Vietnam's hot rolled coil import market continues to drag on with very thin trading activity, Kallanish notes. The lack of demand in Vietnam and steel price instability in China are the main factors behind market sluggishness.

Chinese rerolling HRC offers for early-August shipments are stable but continue to struggle amid weak demand. Offers for 2mm upwards thickness HRC are holding ground at $555-560/tonne cfr Vietnam. Cargoes of 50% 2mm and the remaining 2.3mm, 2.5mm and 2.7mm thickness HRC are being offered at $555/t cfr, a trader says.

An offer for a 5,000-tonne cargo for July shipment of position 100% 2mm thickness HRC from China at $560/t cfr is struggling to find takers, a Vietnamese trader says. Buyers much prefer to book HRC domestically from Hoa Phat, priced at about similar levels, he adds. New production 2mm thickness HRC from China incurs an extra of $15/t from 2mm and up thickness HRC and would be pegged at $570/t cfr Vietnam.

Offers for Chinese 3-12mm thickness Q235 grade HRC for early-August shipment were prevailing at $535-537/t cfr Vietnam last Friday. Early last week, prices had slipped to as low as $530/t cfr.

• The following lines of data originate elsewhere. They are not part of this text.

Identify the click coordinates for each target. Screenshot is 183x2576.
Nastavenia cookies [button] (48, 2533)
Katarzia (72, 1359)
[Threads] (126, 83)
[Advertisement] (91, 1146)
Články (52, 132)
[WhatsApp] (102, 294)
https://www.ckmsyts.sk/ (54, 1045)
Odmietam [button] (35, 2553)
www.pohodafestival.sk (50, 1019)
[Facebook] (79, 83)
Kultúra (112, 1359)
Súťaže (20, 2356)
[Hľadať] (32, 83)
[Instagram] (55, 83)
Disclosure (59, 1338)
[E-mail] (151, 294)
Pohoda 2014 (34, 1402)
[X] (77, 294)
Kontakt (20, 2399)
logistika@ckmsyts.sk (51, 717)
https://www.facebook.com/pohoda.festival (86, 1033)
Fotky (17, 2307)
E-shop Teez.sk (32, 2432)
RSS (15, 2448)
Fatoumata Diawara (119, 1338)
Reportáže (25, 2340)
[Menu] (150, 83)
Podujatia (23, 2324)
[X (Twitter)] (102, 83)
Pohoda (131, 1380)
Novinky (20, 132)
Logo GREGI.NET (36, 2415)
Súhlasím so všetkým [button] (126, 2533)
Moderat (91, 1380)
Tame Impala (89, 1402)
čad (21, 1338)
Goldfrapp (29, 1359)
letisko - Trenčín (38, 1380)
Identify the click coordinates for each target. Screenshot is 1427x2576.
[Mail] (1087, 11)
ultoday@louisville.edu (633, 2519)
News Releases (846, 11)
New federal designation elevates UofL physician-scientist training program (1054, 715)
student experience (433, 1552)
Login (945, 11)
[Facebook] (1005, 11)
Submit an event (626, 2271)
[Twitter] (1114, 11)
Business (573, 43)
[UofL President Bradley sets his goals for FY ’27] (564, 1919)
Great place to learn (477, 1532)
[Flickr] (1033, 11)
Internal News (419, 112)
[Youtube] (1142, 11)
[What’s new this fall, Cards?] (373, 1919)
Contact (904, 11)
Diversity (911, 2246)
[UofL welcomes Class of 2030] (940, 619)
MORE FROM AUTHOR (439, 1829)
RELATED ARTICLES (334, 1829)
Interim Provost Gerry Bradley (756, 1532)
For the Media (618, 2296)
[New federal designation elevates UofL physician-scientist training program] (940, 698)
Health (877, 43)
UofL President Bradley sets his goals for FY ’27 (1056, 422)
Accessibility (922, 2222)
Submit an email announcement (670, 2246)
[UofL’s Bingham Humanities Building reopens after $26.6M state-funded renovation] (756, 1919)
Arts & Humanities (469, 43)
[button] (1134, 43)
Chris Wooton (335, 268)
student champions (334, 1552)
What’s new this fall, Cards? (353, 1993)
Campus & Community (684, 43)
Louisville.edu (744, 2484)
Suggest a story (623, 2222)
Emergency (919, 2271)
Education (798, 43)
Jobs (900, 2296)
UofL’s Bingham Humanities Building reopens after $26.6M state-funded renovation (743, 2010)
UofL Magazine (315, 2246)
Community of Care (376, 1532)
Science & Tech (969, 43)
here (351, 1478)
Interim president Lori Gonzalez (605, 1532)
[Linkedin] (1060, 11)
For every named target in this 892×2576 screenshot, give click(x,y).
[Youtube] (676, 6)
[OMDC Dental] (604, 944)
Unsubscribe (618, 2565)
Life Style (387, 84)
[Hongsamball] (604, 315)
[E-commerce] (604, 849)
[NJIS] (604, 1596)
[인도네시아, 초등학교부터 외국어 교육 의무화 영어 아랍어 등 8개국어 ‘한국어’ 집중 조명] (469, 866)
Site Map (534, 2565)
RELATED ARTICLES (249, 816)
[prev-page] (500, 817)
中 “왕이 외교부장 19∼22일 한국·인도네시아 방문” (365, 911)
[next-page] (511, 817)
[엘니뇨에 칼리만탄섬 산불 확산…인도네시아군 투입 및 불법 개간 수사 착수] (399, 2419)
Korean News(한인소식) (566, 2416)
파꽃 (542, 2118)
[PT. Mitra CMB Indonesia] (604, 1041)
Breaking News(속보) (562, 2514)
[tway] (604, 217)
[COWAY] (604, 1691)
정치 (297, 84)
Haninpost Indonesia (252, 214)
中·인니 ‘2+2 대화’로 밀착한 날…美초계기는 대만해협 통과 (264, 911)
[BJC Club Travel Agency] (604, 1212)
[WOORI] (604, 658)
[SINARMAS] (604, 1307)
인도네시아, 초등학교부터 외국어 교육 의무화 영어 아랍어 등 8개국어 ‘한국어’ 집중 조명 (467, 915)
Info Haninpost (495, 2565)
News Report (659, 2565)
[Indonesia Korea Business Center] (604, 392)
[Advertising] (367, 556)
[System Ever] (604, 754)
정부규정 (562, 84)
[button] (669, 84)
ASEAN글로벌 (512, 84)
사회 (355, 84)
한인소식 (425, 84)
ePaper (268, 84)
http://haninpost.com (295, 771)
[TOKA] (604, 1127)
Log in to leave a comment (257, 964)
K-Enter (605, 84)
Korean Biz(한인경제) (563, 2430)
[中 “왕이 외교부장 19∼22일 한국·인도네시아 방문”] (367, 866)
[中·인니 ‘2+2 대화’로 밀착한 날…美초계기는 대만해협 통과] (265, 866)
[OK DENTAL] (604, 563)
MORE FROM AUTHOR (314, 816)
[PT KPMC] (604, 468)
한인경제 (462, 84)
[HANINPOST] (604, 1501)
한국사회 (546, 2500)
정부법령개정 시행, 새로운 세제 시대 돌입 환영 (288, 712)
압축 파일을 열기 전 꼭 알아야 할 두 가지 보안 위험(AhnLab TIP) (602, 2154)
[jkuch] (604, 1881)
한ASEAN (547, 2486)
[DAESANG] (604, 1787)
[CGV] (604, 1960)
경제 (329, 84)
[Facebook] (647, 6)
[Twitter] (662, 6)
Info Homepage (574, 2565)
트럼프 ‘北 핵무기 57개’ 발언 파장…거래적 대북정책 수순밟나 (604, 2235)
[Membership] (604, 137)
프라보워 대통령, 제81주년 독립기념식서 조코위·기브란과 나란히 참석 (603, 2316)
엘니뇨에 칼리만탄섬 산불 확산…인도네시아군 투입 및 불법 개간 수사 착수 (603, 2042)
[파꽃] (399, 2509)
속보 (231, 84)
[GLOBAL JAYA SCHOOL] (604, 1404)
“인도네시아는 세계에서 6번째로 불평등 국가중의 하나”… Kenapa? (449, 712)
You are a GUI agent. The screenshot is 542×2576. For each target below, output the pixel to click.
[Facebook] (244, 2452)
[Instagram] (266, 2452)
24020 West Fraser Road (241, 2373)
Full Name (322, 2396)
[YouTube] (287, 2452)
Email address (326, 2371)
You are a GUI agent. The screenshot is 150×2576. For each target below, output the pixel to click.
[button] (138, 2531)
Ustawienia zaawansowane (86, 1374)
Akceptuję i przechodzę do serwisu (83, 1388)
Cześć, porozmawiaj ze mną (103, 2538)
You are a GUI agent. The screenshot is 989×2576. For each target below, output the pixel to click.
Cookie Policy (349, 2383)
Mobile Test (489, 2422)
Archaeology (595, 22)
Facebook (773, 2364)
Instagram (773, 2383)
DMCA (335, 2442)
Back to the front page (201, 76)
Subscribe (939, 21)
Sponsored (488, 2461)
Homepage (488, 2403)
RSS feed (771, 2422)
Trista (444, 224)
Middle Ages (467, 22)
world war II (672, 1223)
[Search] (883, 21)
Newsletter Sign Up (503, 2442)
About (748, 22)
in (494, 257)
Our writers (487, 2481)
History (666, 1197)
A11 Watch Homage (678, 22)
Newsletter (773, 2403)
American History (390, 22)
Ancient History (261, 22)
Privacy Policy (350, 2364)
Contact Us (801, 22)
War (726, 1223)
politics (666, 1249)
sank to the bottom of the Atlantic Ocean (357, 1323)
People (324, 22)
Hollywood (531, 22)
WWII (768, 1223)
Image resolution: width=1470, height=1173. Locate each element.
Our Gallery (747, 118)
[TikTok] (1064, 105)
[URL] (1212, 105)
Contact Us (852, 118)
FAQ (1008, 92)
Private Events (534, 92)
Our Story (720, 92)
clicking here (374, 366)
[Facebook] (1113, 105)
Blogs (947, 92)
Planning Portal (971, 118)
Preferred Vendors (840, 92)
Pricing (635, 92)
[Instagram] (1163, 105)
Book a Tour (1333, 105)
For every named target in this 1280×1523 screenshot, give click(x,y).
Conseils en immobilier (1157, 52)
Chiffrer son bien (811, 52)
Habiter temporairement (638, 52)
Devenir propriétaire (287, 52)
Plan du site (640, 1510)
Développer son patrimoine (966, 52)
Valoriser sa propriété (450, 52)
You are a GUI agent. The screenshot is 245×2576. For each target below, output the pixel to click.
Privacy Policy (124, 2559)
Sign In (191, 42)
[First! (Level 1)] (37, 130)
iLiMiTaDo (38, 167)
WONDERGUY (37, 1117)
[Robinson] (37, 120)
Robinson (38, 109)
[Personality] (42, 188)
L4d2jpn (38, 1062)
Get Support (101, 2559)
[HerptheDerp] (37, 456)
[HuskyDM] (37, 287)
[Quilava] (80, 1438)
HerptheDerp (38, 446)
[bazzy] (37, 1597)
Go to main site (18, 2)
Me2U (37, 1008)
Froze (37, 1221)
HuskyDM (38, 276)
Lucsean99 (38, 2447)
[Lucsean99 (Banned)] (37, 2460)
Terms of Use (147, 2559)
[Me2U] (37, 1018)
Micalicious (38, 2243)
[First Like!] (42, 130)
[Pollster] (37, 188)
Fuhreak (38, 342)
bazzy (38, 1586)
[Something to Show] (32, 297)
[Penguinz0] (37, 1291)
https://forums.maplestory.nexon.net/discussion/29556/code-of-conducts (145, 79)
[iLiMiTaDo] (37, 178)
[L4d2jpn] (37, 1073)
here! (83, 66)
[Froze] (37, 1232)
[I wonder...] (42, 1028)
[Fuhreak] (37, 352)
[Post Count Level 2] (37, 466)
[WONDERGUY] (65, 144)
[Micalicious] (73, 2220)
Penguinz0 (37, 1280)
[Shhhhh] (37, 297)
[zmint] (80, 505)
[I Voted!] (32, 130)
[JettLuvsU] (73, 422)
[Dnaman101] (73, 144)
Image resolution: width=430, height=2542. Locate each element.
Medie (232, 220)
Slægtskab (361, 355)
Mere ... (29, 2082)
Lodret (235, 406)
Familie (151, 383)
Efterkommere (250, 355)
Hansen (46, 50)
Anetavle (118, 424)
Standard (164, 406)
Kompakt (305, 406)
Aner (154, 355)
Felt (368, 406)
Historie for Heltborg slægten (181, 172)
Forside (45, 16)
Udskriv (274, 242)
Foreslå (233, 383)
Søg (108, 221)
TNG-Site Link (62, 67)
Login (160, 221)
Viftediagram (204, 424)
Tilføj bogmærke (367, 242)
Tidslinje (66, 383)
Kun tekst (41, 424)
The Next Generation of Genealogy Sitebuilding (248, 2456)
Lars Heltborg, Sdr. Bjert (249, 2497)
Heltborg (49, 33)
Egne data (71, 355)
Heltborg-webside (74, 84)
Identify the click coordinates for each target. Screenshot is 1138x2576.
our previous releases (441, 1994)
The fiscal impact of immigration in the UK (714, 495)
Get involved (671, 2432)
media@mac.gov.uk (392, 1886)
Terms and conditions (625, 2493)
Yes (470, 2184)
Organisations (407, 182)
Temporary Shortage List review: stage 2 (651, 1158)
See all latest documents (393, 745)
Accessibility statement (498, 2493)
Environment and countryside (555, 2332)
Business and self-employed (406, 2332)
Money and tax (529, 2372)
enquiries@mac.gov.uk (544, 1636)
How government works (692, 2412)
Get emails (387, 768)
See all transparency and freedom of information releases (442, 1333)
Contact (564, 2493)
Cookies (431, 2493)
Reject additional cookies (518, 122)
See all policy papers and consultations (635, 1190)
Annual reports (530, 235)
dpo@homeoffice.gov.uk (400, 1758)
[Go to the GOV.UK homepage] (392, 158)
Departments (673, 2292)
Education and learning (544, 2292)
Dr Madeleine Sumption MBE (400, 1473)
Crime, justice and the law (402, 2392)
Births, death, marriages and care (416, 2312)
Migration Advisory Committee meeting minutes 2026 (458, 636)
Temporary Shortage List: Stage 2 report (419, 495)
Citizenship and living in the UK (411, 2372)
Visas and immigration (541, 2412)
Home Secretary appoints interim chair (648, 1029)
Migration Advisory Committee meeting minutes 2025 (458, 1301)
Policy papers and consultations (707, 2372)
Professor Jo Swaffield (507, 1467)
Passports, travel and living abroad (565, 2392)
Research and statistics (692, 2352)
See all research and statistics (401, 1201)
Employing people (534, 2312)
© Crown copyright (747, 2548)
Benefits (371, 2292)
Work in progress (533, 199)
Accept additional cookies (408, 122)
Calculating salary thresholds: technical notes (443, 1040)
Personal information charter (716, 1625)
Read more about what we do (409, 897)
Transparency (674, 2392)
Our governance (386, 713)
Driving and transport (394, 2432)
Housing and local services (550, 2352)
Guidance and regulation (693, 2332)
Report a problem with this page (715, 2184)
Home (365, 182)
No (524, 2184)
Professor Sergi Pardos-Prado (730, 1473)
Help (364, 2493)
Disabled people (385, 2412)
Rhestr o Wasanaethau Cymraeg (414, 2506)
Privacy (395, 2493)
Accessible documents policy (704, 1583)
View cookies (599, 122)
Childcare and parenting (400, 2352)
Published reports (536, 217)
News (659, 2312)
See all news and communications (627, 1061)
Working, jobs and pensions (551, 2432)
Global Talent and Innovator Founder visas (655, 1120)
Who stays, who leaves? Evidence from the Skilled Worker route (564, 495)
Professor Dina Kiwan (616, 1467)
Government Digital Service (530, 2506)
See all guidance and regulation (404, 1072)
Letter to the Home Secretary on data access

Chinese 3mm base Q195 HRC offers are also higher, at $537/t cfr Vietnam.

While a Hanoi trader reports hearing of a booking last Thursday for Q235 at $532-533/t cfr, others say they have not heard of any deals. A southern Vietnamese trader notes there could be some bookings taking place, but “not much”. Buyers are reluctant to book because they are bearish and expect prices to come down. “The domestic market is still not good,” a Hanoi trader notes.

HRC buying is muted in Vietnam, a regional trader said on Friday. It will be interesting to see at what level new domestic prices from Vietnam's other HRC producer, Formosa Ha Tinh, will be set this week, he adds.

Kallanish assessed SAE grade 2-2.7mm thickness HRC at $550/t cfr Vietnam, unchanged on-week.